Quando assisto alla partita della Triestina in Tv, generalmente me la registro e successivamente con calma, mi riguardo le azioni che possono suscitare dei dubbi e ieri di questi episodi ce ne sono stati parecchi. Io ovviamente sono un tifoso della Triestina e in certe occasioni i miei giudizi possono essere faziosi, anche se mi sforzo di risultare imparziale, ma quando è troppo è troppo.

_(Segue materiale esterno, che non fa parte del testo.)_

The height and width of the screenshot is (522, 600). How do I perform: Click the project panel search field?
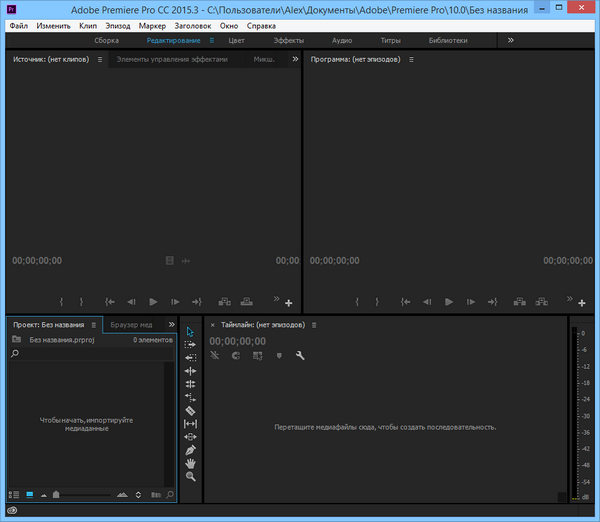(90, 354)
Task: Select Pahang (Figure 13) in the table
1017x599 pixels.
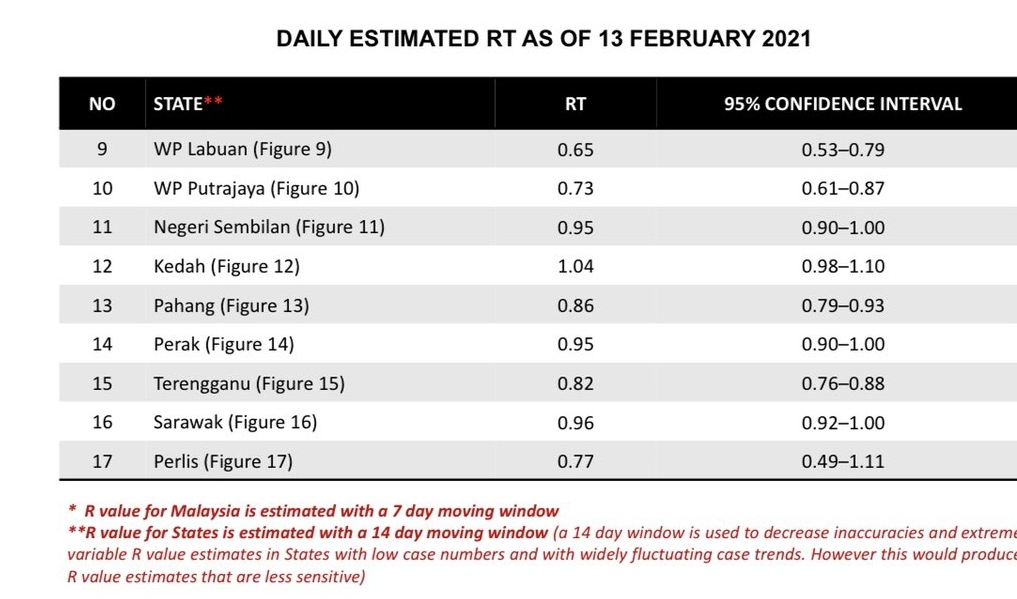Action: pos(231,306)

La partita: la Giana inizialmente è più in partita, quando viene avanti si nota che stavolta la nostra difesa balbetta; c’è una diversa determinazione nell’approccio, i biancocelesti sono velenosi, vanno in profondità, gli alabardati troppo compassati sono in ritardo nei contrasti, suoi cross, la Giana è sempre prima negli anticipi e sulle seconde palle e i nostri sono costretti a giocare in orizzontale per salire, risultando inoffensivi. La Giana è tipica squadra di C, non ha in organico fuoriclasse, nessuno ruba l’occhio, ma è compatta, corre, combatte, e proseguendo così la gara, visto che sono anche andati subito in vantaggio, non sembra avere storia. Matosevic tiene in partita la squadra e improvvisamente un lampo: Gunduz verticalizza e Vertainen pareggia, ma il gol viene annullato. Ne riparleremo. Nella ripresa Vertainen su splendido passaggio di Jonsson, rimette subito le cose a posto e la Triestina prende il comando del gioco anche se è ancora Matosevic a metterci una pezza. Segna Ionita, ma ….. c’è il signore venuto da Nichelino, nulla da fare. I padroni di casa capiscono l’andazzo come il loro allenatore che deve correre ai ripari inserendo forze fresche, il gioco diventa frammentario, tanto agonismo, falli, giocatori che fulminati cadono interrompendo il gioco continuamente, è palese che la gara va spegnendosi e la Triestina non sembra avere la forza per far valere la maggiore cifra tecnica del suo centrocampo. Mancano poco più di 10’ alla fine quando un pallone buttato in area dalla trequarti, simile ai molteplici degli alabardati che sono sempre stati preda dei difensori, crea una situazione per la quale viene concesso il rigore. La Triestina reagisce furiosamente e si procura pure lei un rigore per una pedata al capo a Crnigoj con l’arbitro “costretto” a fischiarlo. Purtroppo Faggioli, simbolo dell’annata della Triestina, scivola sul terreno infido e umido della sera e pur spiazzando il portiere va a cogliere l’incrocio dei pali. Così è andata, un’altra sconfitta amara e tutto sommato immeritata, ma con troppe colpe da parte nostra, perché poi alla fine le situazioni negative si ripetono e non si può sempre parlare di casualità.